Я ничего не понял. Мне не хватало ума, чтобы создать какую-то стратегию или соорудить план действий. Я был глупым Раннингом, черт возьми, а не Квоттербеком, мои шансы выжить падали с каждой минутой бездействия и раздумий.
Лайнмен наверняка окопался где-то в полном вооружении и сидит, готовый к обороне. А что делать мне? Он не будет охотиться — не его это специализация.
Я раздумывал и очнулся только тогда, когда «Пыж» дернулся и встал намертво. В смотровой щели показалось какое-то движение, быстрое и суматошное. Журов выпрямился, выбил руками люк и безмятежно уставился на улицу, дыша вонючим дымом через маленькую белую палочку. Я помедлил, отложил карту и тоже поднялся.

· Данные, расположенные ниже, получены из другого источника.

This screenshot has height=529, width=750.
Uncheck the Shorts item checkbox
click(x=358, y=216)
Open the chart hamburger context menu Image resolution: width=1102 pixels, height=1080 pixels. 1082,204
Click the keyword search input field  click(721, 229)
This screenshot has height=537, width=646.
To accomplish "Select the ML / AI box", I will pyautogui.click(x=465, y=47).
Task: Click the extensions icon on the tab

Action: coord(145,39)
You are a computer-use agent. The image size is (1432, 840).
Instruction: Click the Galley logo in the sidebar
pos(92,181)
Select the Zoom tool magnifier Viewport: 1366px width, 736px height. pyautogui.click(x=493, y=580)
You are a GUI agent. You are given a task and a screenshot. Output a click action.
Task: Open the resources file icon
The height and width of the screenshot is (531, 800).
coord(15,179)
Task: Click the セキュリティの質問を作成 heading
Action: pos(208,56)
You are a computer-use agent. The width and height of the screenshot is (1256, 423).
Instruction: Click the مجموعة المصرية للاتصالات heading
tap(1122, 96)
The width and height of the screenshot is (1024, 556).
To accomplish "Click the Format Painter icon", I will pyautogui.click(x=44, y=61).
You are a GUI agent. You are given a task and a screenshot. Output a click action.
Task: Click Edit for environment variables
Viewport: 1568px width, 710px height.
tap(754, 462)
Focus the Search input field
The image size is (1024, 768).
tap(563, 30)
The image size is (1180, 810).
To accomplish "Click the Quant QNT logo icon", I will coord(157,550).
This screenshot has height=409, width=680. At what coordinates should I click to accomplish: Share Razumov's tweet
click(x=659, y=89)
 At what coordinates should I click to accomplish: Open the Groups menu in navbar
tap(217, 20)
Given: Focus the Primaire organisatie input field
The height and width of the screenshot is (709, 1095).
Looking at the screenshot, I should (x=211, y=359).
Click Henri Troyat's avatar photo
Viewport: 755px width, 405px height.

По пыльной белой дороге вдоль и чуть наискосок бежал тощий паренек с маленьким рюкзачком за плечами. Бежал он, с моей точки зрения, безобразно — ноги ставил вкривь и вкось, никакой цели перед собой не имел, смотрел вперед обезумевшими глазами и весь болтался из стороны в сторону. Завидев «Пыж», он радостно вскрикнул и торопливо заковылял в нашу сторону. Я не сразу понял, от чего он убегает, но потом позади него показались пыльные фонтанчики, взбитые пулями, а потом и сам преследователь, увешанный пулеметными лентами и почти голый. На нем болтались только грязные рваные штаны.